All Products
Search
Document Center

PolarDB:SVR algorithm

Last Updated:Dec 11, 2024

This topic describes the Support Vector Regression (SVR) algorithm.

Background information

SVR is an application branch of support vector machine (SVM). SVR can be used to find a regression plane from which all data elements in a set have the shortest distance.

Scenarios

SVR is a regression model that is primarily used to fit values and in scenarios with sparse features and a small number of features.

For example, an SVR model can be used to predict the temperature of a city. The input features may include various factors such as the historical average temperature of the city over a specific period, the percentage of greenery coverage, the number of lakes in the area, and the date. The output of the model can be the predicted temperature of the city during the period.

Parameters

The values of the parameters described in the following table are the same as those of the model_parameter parameter specified in the CREATE MODEL statement that is used to create a model. You can configure the parameters based on your business requirements.

Parameter

Description

kernel

The kernel function, which is used to map low-dimensional data to high-dimensional space. Valid values:

  • rbf (default): the radial basis function. It can be used to map a sample to a high-dimensional space.

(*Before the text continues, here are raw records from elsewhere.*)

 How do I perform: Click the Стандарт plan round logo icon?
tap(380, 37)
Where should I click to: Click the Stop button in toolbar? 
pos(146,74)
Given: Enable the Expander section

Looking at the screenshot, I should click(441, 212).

  • linear: the linear kernel function. It is mainly used in linear separation. The feature space has the same dimensions as the input space. It requires fewer parameters and provides higher speed.

  • poly: polynomial kernel function. It can be used to map low-dimensional input space to a high-dimensional feature space. It requires more parameters.

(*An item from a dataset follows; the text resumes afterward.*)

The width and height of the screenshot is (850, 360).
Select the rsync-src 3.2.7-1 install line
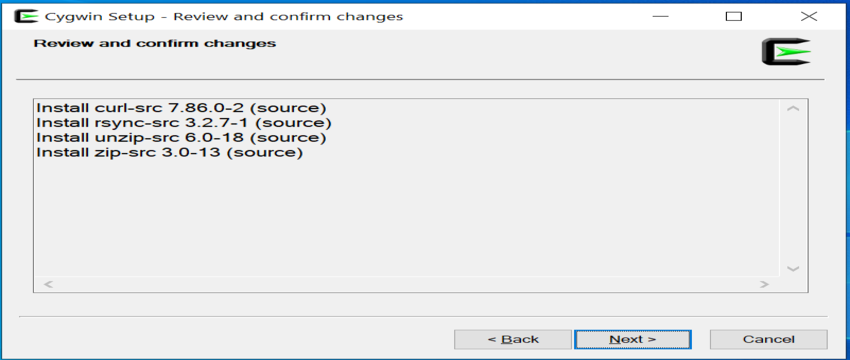(184, 123)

  • sigmoid: has a similar effect to that of a multi-layer neural network.

c

The penalty coefficient of the relaxation coefficient. It is a floating-point number greater than 0 and can be left empty. Default value: 1.

Note

In the case of low data quality, you can reduce the value of this parameter.

epsilon

The threshold of the SVR loss function. When the difference between the predicted value and the actual value is equal to the threshold, the loss of the sample is calculated. Default value: 0.1.

max_iter

The maximum number of iterations. Valid values: positive integer and -1. Default value: -1.

Note

If you set the value to -1, there is no limit to the number of iterations. The iterations will continue until the value converges within the epsilon.

Examples

Create an SVR model.

/*polar4ai*/CREATE MODEL svr1 WITH
( model_class = 'svr', x_cols = 'dx1,dx2', y_cols='y',
 model_parameter=(kernel='rbf')) AS (SELECT * FROM db4ai.testdata1);

Evaluate the model.

/*polar4ai*/SELECT dx1,dx2 FROM EVALUATE(MODEL svr1, 
SELECT * FROM db4ai.testdata1 LIMIT 10) WITH 
(x_cols = 'dx1,dx2',y_cols='y',metrics='r2_score');

Use the model for prediction.

/*polar4ai*/SELECT dx1,dx2 FROM
PREDICT(MODEL svr1, SELECT * FROM db4ai.testdata1 LIMIT 10)
WITH (x_cols = 'dx1,dx2');
Note

Data types of x_cols and y_cols must be floating-point or integer.